Von Gisellier Schmidt

Werner Smoydzin: NPD – Geschichte und Umwelt einer Partei – Analyse und Kritik. Band III in der Reihe DAS DOKUMENT. Herausgegeben von Hendrik van Bergh. Ilmgau Verlag, Pfaffenhofen. 260 Seiten, Paperback 10,80 DM

Gerne würde der Rezensent der vorliegenden Untersuchung von Werner Smoydzin, einem leitenden Mitarbeiter des Bundesamtes für Verfassungsschutz, uneingeschränktes Lob aussprechen. Der Band enthält viele interessante Fakten und Dokumente – nicht nur von der Nationaldemokratischen Partei, sondern auch von anderen rechtsextremen Parteien. So findet man im Anhang neben „Manifest“, „Grundsätzen“ und „Satzung“ der Partei, neben Daten von der nationaldemokratischen Sozialstruktur und ihren geographischen Schwerpunkten – auch die Programme der Nationalsozialisten, der 1952 vom Bundesverfassungsgericht verbotenen Sozialistischen Reichspartei und der „Deutschen Reichspartei“. Verschiedentlich deckt Smoydzin die Inkonsequenz in den Forderungen der Nationaldemokraten auf, und er vermag nachzuweisen, daß der Ideologe der Partei, Professor Ernst Anrich, 1966 ebenso wie 1934 den demokratischen Staat als „Hülse“ – gegen den anzukämpfen „sittliche Pflicht“ sei – bezeichnet hat.

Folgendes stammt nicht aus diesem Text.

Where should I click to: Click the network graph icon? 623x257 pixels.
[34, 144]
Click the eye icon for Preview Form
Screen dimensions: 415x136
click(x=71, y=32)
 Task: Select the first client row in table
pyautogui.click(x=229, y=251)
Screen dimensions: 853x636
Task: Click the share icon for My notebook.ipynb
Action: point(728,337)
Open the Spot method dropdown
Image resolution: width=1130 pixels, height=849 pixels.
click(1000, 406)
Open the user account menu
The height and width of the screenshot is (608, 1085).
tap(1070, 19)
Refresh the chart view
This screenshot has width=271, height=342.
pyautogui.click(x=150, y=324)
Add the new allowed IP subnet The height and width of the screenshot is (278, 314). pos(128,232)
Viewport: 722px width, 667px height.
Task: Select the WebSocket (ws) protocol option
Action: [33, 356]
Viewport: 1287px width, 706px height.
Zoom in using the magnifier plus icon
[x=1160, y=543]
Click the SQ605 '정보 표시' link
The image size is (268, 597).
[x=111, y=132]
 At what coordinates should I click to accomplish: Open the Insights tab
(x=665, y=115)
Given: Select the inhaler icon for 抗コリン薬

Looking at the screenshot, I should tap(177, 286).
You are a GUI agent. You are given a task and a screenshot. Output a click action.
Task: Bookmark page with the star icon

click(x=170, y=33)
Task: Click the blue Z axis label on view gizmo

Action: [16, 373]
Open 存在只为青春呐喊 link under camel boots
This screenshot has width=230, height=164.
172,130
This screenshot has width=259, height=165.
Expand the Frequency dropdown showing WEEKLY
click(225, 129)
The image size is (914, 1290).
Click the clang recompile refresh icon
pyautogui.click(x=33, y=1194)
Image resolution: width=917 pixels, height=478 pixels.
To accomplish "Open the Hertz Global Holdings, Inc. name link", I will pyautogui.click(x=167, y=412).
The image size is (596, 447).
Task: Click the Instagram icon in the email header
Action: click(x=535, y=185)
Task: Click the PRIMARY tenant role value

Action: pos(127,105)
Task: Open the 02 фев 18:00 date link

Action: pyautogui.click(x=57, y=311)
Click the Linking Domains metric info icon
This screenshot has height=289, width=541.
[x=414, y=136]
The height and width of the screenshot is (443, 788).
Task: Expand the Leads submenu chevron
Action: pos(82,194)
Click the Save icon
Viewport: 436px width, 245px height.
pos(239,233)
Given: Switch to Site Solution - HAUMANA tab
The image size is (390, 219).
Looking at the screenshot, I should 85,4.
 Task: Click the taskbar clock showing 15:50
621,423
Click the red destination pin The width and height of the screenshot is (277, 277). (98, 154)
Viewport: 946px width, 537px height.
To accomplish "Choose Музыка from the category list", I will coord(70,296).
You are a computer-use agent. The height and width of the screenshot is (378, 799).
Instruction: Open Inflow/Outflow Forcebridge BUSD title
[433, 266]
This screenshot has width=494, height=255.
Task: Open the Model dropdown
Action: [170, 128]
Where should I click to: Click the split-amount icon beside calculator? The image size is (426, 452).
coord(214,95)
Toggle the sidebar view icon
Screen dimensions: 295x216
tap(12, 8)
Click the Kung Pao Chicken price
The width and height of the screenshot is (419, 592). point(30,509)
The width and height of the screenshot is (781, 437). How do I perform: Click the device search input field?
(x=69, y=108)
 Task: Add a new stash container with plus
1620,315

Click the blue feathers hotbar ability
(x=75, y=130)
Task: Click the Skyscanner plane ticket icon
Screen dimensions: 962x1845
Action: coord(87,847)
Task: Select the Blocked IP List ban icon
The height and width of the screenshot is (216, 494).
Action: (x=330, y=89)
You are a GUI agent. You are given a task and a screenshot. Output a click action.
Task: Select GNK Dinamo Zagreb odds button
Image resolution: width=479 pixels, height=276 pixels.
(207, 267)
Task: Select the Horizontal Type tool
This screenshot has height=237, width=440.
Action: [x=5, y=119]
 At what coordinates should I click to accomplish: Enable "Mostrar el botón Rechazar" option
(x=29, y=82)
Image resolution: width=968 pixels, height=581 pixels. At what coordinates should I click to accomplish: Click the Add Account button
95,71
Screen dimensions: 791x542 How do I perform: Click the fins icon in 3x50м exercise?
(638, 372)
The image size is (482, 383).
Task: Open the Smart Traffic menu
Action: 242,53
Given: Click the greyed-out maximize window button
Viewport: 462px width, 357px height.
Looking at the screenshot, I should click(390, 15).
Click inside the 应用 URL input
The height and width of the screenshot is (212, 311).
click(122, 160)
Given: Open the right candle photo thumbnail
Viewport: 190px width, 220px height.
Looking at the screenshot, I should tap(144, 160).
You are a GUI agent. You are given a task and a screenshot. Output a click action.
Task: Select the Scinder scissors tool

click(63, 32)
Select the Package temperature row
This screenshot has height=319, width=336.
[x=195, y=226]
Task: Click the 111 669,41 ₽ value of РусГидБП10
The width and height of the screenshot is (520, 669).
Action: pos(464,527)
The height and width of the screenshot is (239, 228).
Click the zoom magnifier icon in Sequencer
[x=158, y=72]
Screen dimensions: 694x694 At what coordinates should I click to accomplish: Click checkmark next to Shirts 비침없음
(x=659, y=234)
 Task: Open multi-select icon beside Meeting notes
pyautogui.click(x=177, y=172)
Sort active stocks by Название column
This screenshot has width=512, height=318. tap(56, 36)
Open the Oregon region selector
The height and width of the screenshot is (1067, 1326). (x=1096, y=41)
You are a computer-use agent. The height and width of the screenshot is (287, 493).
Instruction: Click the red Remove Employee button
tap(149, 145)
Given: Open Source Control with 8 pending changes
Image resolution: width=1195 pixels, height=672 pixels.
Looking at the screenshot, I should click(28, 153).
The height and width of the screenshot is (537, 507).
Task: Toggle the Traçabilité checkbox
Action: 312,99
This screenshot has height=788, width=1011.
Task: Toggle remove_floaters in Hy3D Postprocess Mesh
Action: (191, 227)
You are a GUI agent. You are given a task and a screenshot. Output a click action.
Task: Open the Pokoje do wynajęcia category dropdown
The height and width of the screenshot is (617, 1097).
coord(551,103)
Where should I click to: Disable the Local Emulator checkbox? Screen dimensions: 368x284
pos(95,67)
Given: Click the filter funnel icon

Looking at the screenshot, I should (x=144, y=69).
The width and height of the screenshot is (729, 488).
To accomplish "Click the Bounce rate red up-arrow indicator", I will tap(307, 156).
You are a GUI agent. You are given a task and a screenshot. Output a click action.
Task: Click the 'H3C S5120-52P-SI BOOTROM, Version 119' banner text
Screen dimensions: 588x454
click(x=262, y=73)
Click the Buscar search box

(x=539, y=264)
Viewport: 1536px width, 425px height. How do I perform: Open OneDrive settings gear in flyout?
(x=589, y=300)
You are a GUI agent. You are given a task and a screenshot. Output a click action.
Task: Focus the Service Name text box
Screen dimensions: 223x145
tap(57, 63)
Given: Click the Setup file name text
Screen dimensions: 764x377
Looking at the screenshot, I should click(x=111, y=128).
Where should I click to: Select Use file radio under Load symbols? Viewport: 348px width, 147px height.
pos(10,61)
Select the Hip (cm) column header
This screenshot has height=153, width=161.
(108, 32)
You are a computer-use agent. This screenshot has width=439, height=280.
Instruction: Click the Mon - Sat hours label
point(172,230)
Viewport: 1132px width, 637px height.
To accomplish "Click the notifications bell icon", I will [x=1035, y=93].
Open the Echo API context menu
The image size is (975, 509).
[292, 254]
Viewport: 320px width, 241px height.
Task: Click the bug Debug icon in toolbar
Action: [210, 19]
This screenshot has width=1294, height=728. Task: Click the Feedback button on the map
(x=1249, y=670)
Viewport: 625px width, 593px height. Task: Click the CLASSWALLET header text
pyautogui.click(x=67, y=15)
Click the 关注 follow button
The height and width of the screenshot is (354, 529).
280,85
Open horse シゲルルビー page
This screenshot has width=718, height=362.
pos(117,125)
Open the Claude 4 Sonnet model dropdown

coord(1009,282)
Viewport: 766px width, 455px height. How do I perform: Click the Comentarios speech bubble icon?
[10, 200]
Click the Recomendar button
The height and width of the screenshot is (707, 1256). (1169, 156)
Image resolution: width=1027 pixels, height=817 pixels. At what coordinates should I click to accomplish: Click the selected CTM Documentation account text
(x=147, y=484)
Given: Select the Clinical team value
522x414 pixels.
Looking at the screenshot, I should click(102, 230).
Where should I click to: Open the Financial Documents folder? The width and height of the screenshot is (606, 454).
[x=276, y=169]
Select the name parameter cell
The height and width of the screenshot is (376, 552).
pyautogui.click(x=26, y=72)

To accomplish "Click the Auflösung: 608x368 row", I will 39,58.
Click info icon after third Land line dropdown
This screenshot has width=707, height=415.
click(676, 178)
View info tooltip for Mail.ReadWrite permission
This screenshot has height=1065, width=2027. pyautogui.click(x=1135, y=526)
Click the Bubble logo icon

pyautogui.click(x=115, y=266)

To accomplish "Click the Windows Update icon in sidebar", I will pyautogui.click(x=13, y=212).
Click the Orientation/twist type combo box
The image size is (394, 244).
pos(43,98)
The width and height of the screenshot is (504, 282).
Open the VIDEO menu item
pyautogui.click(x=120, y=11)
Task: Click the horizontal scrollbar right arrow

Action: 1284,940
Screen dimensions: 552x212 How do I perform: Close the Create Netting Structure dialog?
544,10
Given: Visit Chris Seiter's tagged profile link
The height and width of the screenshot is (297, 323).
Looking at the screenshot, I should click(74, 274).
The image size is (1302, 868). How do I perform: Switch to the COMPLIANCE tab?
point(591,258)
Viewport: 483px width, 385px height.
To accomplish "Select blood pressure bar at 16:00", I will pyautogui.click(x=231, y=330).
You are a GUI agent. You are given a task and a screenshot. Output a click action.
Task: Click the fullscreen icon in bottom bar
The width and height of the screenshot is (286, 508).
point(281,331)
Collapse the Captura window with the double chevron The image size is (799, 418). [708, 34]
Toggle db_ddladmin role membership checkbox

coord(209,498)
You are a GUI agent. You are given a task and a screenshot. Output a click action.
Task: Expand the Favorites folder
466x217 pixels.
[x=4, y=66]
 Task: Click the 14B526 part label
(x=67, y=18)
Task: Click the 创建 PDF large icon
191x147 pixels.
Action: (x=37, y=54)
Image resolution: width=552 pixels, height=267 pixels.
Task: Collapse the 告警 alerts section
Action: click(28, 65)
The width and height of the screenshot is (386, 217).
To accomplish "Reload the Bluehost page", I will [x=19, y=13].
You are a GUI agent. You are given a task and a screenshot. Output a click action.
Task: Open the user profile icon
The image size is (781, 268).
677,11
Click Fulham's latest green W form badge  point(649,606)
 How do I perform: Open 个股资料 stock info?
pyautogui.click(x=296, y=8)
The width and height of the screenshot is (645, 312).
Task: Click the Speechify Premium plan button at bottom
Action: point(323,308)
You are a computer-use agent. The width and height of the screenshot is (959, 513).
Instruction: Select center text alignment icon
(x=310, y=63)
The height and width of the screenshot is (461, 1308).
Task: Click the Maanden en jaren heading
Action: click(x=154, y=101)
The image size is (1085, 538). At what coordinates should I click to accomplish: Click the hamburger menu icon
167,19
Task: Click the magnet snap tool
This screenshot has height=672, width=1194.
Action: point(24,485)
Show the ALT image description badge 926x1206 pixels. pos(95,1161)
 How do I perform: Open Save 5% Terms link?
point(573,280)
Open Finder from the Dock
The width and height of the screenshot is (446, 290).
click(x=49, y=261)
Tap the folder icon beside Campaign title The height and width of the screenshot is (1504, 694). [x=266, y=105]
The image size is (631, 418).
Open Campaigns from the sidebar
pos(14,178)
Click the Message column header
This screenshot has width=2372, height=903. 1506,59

Leider können die ideengeschichtlichen Mängel des Buches nicht übersehen werden. So ist es ziemlich abwegig, Johann Gottfried Herder, der den unterdrückten slawischen Völkern so großes Verständnis entgegengebracht hatte, zum ideologischen Vorläufer der Partei (Seite 15) zu stempeln. Aus der Prärogative der Freiheit vor der Nation kann nicht gefolgert werden, daß die „demokratische Ordnung nicht Inhalt nationaler Politik sein“ könne und daß beide Begriffe „von ihrem Ursprung her voneinander unabhängig“ seien und „auch verschiedene Ziele“ haben (Seite 36). Der Verfasser müßte wissen, daß das während der Französischen Revolution geprägte Wort „patriote“ ursprünglich genauso oder gar noch mehr den Freiheits- als den Vaterlandsfreund kennzeichnete und daß Immanuel Kant daran anknüpfte, als er der „väterlichen“ Regierung die „vaterländische“ Regierung entgegenhielt.

Ebenso wird man der recht allgemein gehaltenen Behauptung: „Unsere demokratische Ordnung kann auf keine Tradition zurückblicken...“ (Seite 39) zumindest in dieser Form kaum beipflichten. Smoydzin verirrt sich leider selbst in einem rechtsextremen Vokabular, wenn er sich gegen die Gleichsetzung von Nationaldemokraten und Nationalsozialisten wehrt: „Zwar gilt die NPD bei vielen ‚Machern‘ der öffentlichen Meinung, insbesondere solchen des Auslandes als eine Neuauflage der NSDAP Hitlers. Sie wird dargestellt als die Partei der ehemaligen und unbelehrbaren Nazis, deren Ziel es ist, zumindest die angeblich guten Seiten des ‚3. Reiches‘ über die Zeiten zu retten. Es ist zuzugeben, daß manches im äußeren Erscheinungsbild der NPD eine solche Einschätzung rechtfertigt. Das darf jedoch nicht dazu führen, die Partei in Bausch und Bogen als eine Neuauflage der NSDAP abzutun, als eine Partei also, die nach Art. 21 Abs. 2 unseres Grundgesetzes ohne weiteres verboten werden müßte“ (Seite 27). Kann wirklich auf der rechten Seite nur eine getreue Kopie der NSDAP vom Bundesverfassungsgericht verboten werden?

Smoydzin hätte wohl auch untersuchen müssen, inwiefern sich die Bedingungen für eine rechtsextreme Partei geändert haben: daß etwa der Fremdenhaß heutzutage nicht so sehr gegen die Juden als vielmehr gegen die Gastarbeiter mobilisiert werden kann. Nach den jüngsten Ereignissen innerhalb der Nationaldemokratischen Partei werden wohl nur noch wenige der These Smoydzins „Die Satzung und die innere Ordnung der Partei sind im wesentlichen noch demokratisch“ zustimmen.

Störend wirken auch die unzulänglichen Quellenangaben bei Zitaten und die mangelhafte Unterscheidung zwischen Parteien, die nach Kriegsende nacheinander unter demselben Namen oder derselben Abkürzung auftauchten. So bleibt der Gesamteindruck des Buches – bei allem Respekt vor vielen bemerkenswerten Stellen – ein wenig zwiespältig.